Con tanta gente yéndose, me surgió la necesidad de escribir una novela sobre el tema. Ya no quería seguir recomendando la novela de Gamboa; tenía que aprovechar la coyuntura y escribir algo, así, sin tomar distancia, como hacía Silva Romero. Quería crear mi propia novela sobre la gente cercana a mí que se iba, una reflexión sobre las despedidas.
La idea parecía ser ganadora, así que me senté a tomar notas. Tenía una visión clara: un personaje se quedaría en la ciudad en la que siempre había vivido mientras sus amigos, familiares y conocidos emigraban del país. Este personaje se convertiría, de alguna manera, en el guardián de los tesoros más preciados de aquellos que partían. En su casa, que no era pequeña, guardaría los discos de algunos, los libros de otros, las plantas y figuras de colección de algunos más. Personajes irían llegando con sus pertenencias a esa casa y se marcharían con la cabeza llena de sueños. Esa sería mi novela.

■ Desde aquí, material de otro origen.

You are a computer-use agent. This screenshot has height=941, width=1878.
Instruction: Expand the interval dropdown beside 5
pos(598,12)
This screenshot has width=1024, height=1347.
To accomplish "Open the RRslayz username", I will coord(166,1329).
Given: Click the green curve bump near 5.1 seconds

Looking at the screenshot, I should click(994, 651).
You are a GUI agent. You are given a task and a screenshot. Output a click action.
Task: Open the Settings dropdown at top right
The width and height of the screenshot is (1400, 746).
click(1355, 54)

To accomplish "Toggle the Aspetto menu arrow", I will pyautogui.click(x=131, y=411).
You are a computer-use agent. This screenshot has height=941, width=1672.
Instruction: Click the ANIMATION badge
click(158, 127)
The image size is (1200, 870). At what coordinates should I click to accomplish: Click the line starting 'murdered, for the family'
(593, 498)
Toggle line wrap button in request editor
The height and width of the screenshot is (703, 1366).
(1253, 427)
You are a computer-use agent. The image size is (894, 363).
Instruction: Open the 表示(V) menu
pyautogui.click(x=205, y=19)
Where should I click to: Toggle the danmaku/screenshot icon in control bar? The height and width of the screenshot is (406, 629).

De hecho, ya la escribí. El problema es que mi padre insiste en que no vale la pena gastar dinero en publicar más libros, y Julia, una de mis lectoras habituales, sostiene que el texto necesita una reescritura. Aún no me he dado por vencido, y ahora que los podcasts están de moda, pienso que tal vez pueda convertirse en uno. Una de las ventajas de esta época es que podemos permitirnos fracasar y hacer el ridículo en muchos formatos creativos y exponerlos en múltiples plataformas.